• [Exercise aim]: Repeat all of the data word for word so that only the pictures are missing from the copy.
____ Data for the task
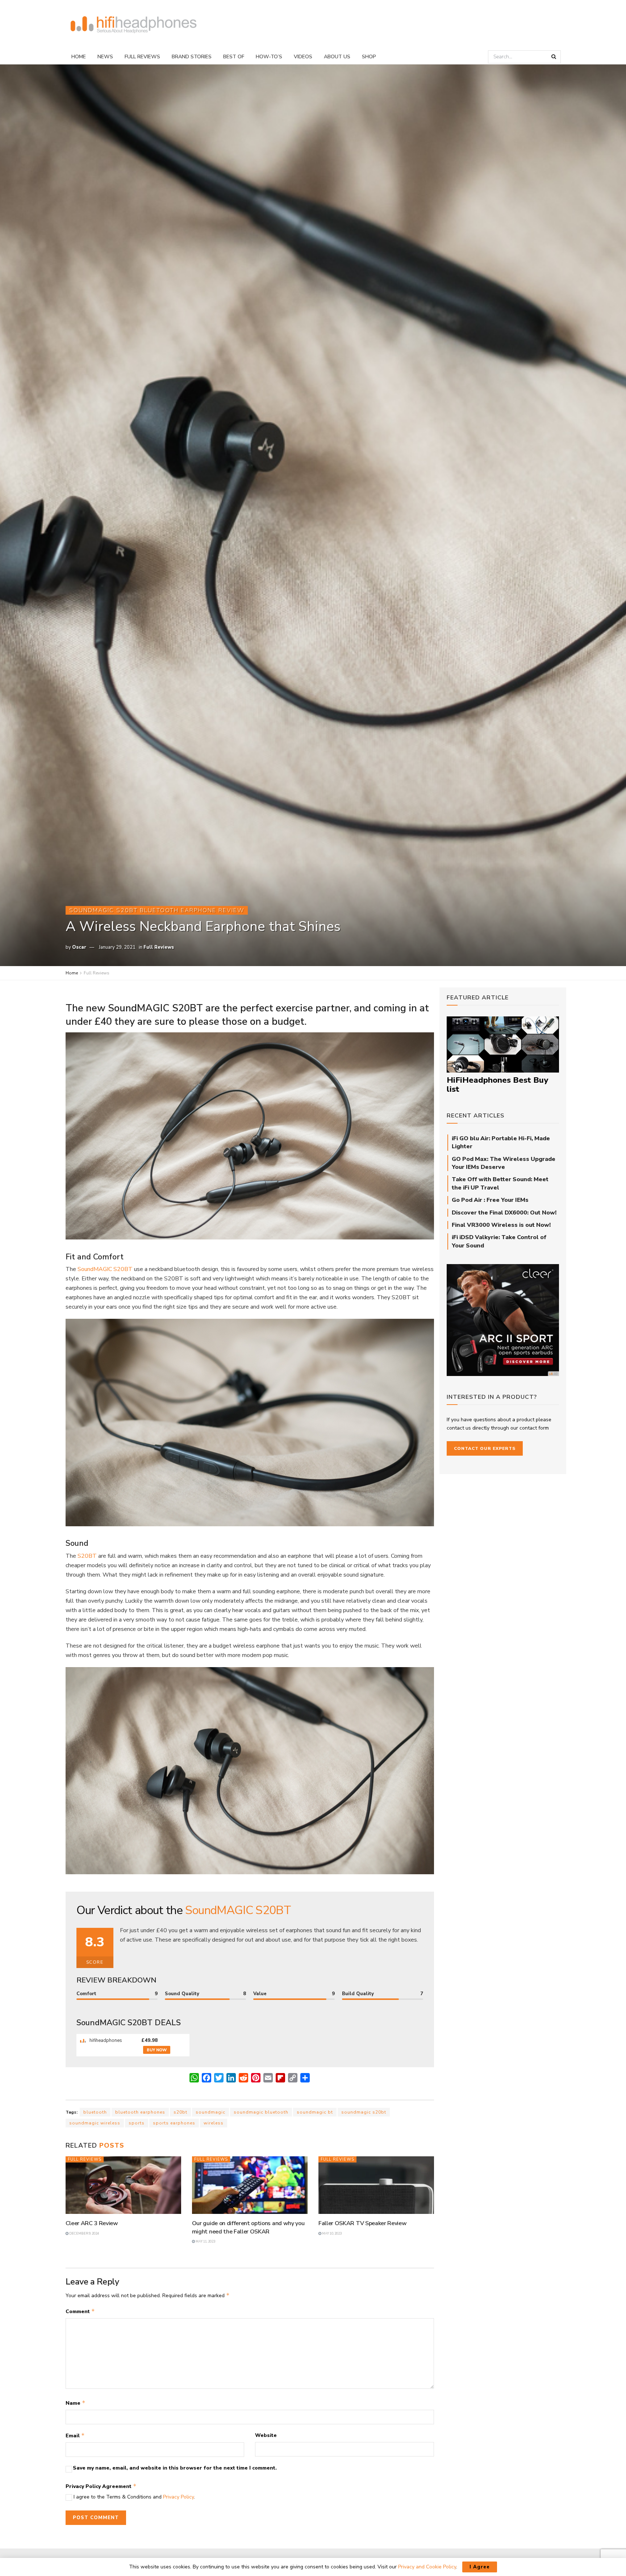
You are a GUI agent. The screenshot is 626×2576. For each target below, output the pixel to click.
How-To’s (269, 56)
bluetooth (95, 2112)
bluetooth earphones (140, 2112)
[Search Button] (554, 56)
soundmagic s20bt (363, 2112)
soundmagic (210, 2112)
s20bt (180, 2112)
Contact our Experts (485, 1448)
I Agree (480, 2567)
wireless (214, 2123)
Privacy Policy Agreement (101, 2486)
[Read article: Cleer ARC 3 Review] (123, 2185)
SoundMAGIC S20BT (105, 1269)
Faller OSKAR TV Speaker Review (362, 2223)
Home (78, 56)
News (105, 56)
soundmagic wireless (94, 2123)
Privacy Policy (178, 2496)
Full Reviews (142, 56)
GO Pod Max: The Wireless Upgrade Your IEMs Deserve (503, 1163)
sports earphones (174, 2123)
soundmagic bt (315, 2112)
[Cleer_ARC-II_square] (503, 1319)
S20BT (87, 1556)
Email (75, 2435)
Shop (369, 56)
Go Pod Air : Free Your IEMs (490, 1200)
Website (266, 2435)
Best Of (233, 56)
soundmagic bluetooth (261, 2112)
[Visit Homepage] (134, 25)
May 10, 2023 (331, 2233)
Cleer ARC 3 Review (92, 2223)
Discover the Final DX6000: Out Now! (504, 1213)
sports (137, 2123)
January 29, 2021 (117, 947)
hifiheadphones (105, 2040)
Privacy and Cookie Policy (427, 2566)
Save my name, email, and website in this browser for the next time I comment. (175, 2467)
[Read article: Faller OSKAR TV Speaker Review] (376, 2185)
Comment (80, 2311)
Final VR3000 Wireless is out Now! (501, 1225)
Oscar (79, 947)
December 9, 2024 (83, 2233)
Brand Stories (192, 56)
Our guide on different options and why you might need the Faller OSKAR (248, 2227)
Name (75, 2403)
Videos (303, 56)
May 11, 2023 (205, 2241)
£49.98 (149, 2040)
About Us (337, 56)
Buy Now (157, 2050)
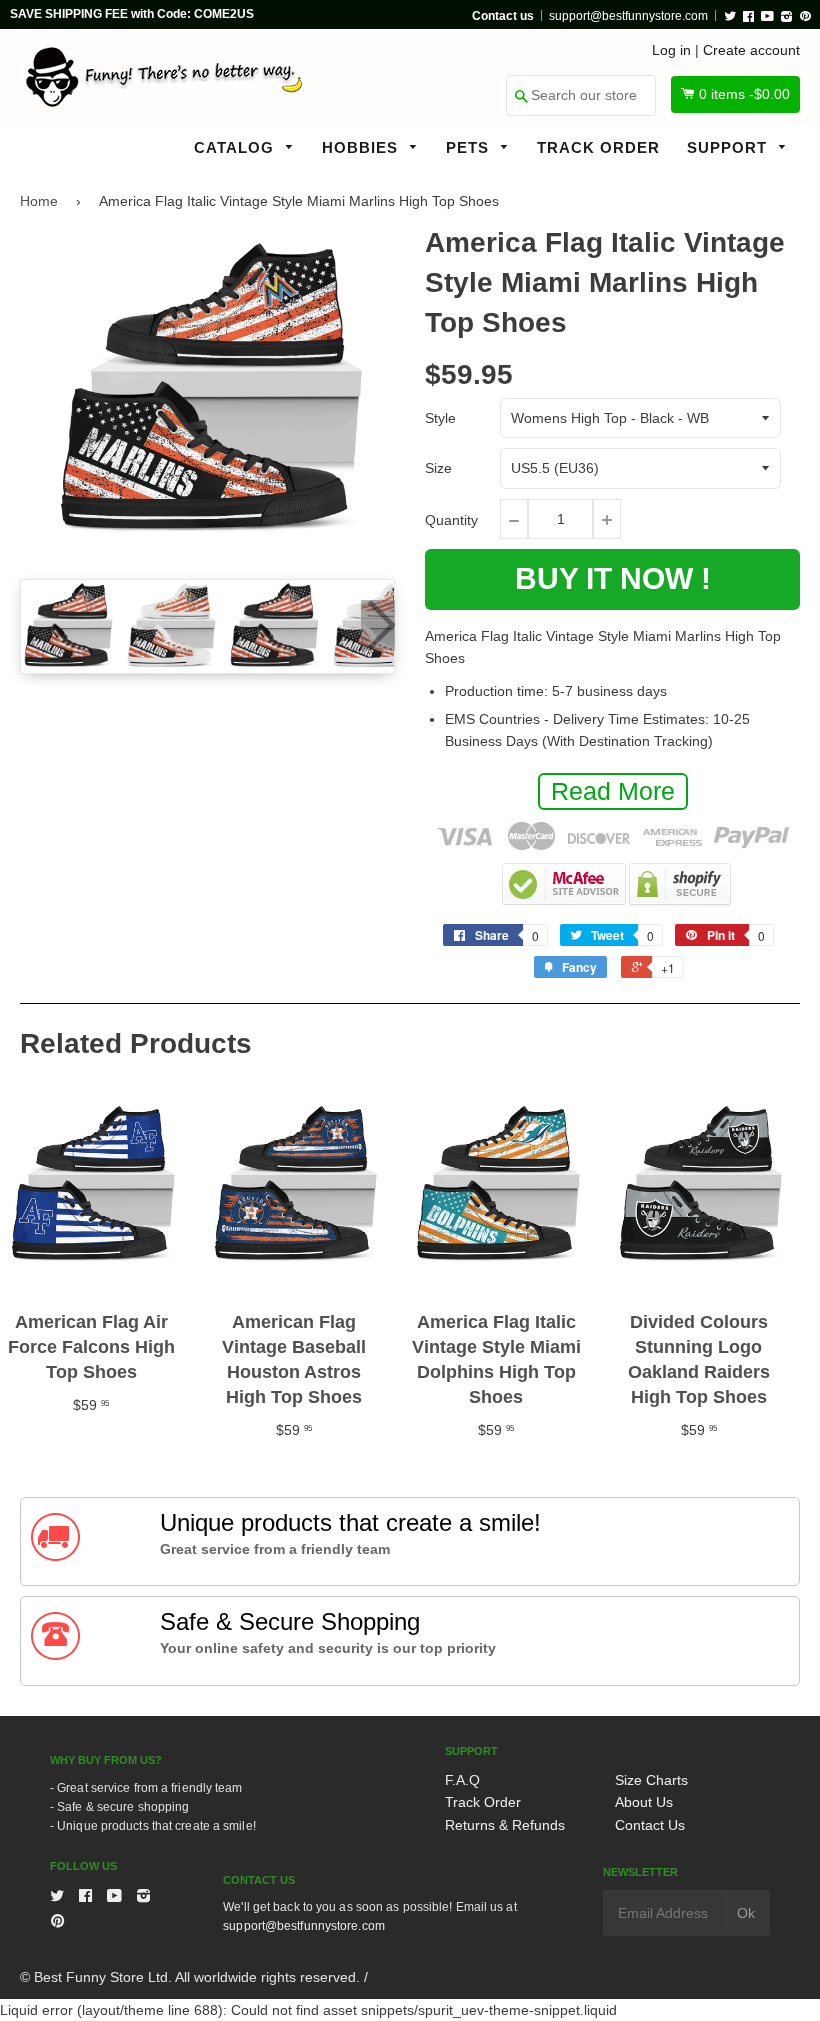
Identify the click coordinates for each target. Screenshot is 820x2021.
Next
________
• [Reply to the task]:
You are a GUI agent. The screenshot is 626×2576. For each target below, output the pixel to click.
How-To’s (269, 56)
bluetooth (95, 2112)
bluetooth earphones (140, 2112)
[Search Button] (554, 56)
soundmagic s20bt (363, 2112)
soundmagic (210, 2112)
s20bt (180, 2112)
Contact our Experts (485, 1448)
I Agree (480, 2567)
wireless (214, 2123)
Privacy Policy Agreement (101, 2486)
[Read article: Cleer ARC 3 Review] (123, 2185)
SoundMAGIC S20BT (105, 1269)
Faller OSKAR TV Speaker Review (362, 2223)
Home (78, 56)
News (105, 56)
soundmagic wireless (94, 2123)
Privacy Policy (178, 2496)
Full Reviews (142, 56)
GO Pod Max: The Wireless Upgrade Your IEMs Deserve (503, 1163)
sports earphones (174, 2123)
soundmagic bt (315, 2112)
[Cleer_ARC-II_square] (503, 1319)
S20BT (87, 1556)
Email (75, 2435)
Shop (369, 56)
Go Pod Air : Free Your IEMs (490, 1200)
Website (266, 2435)
Best Of (233, 56)
soundmagic bluetooth (261, 2112)
[Visit Homepage] (134, 25)
May 10, 2023 (331, 2233)
Cleer ARC 3 Review (92, 2223)
Discover the Final DX6000: Out Now! (504, 1213)
sports (137, 2123)
January 29, 2021 (117, 947)
hifiheadphones (105, 2040)
Privacy and Cookie Policy (427, 2566)
Save my name, email, and website in this browser for the next time I comment. (175, 2467)
[Read article: Faller OSKAR TV Speaker Review] (376, 2185)
Comment (80, 2311)
Final VR3000 Wireless is out Now! (501, 1225)
Oscar (79, 947)
December 9, 2024 (83, 2233)
Brand Stories (192, 56)
Our guide on different options and why you might need the Faller OSKAR (248, 2227)
Name (75, 2403)
Videos (303, 56)
May 11, 2023 (205, 2241)
£49.98 (149, 2040)
About Us (337, 56)
Buy Now (157, 2050)
Identify the click coordinates for each target. Screenshot is 820x2021.
Next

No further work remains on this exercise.